Here's what MSNBC's Chris Matthews had to say last night:
Somebody is responsible for this war. Is it the president, the politicians in Congress who voted to authorize the war, the military who saluted Bush three years ago when the war was popular who are now calling for Defense Secretary Rumsfeld's resignation, or it was cooked intelligence from the administration?
Of course, others may say that in the end it was Saddam Hussein who was "responsible for this war." And some may also still agree with the overall judgment made by liberal Washington Post columnist Richard Cohen on March 11, 2003:
There ought to be an understanding that while war is bad -- very, very bad -- sometimes peace is no better, especially if all it does is postpone a worse war. That is what would happen if the United States now pulled back, leaving Saddam Hussein in power and our troops sweating in the desert, their morale and their strength dissipating.

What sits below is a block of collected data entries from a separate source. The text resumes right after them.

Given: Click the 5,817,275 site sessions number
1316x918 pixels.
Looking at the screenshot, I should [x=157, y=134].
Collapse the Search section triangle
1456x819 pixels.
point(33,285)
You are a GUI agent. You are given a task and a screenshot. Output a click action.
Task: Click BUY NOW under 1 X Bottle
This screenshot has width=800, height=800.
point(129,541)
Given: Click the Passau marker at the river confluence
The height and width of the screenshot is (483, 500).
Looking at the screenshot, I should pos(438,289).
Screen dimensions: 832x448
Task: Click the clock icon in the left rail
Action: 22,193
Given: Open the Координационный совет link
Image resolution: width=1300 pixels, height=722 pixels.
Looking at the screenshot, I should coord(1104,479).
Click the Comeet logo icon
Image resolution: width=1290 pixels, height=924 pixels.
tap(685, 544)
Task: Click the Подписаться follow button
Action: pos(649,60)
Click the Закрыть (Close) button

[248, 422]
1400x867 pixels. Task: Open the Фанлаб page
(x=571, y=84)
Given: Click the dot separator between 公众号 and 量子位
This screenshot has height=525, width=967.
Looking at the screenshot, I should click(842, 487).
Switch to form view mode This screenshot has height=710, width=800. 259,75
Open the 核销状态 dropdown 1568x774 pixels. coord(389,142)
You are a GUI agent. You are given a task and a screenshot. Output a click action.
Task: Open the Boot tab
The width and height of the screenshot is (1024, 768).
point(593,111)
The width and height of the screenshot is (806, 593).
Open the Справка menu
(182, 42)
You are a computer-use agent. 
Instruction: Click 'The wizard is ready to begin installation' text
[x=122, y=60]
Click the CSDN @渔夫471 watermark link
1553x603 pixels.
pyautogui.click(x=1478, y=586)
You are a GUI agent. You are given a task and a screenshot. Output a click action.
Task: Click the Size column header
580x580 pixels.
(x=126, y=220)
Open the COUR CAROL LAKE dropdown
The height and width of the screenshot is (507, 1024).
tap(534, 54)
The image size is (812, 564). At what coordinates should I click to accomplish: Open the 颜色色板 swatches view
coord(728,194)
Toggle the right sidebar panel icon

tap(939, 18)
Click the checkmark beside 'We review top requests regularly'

What would happen then? Ultimately, Hussein would wait us out. This is what he has been doing since the Persian Gulf War in 1991, when he began this game of hide-and-seek with his weapons of mass destruction. If, at the moment, he does not have nuclear weapons, it's not for lack of trying. He had such a program once and he will have one again -- just as soon as the world loses interest and the pressure on him is relaxed....
I grant you that in the run-up to this war, the Bush administration has slipped, stumbled and fallen on its face. It has advanced untenable, unproven arguments. It has oscillated from disarmament to regime change to bringing democracy to the Arab world. It has linked Hussein with al Qaeda when no such link has been established. It has warned of an imminent Iraqi nuclear program when, it seems, that's not the case. And it has managed, in a tour de force of inept diplomacy, to alienate much of the world, including some of our traditional allies.
But the fact remains that were it not for those 250,000 troops sitting out in the desert, there would be no inspectors in Iraq. Hussein kicked them out once and he will kick them out again, just as soon as the world, as is its wont, loses interest and succumbs to the lust for oil, contracts and, in the case of France, the chimera of a glorious yesterday....
What's more, I have some doubts about this war -- especially the challenge of governing and rebuilding Iraq afterward. But I have less doubt about the sort of peace that would result from what, after all, would be appeasement. Saddam Hussein -- not to mention other despots -- will have taken the measure of us. He will resume his old ways. By then, a just war might be unthinkable -- and a just peace no longer in our grasp.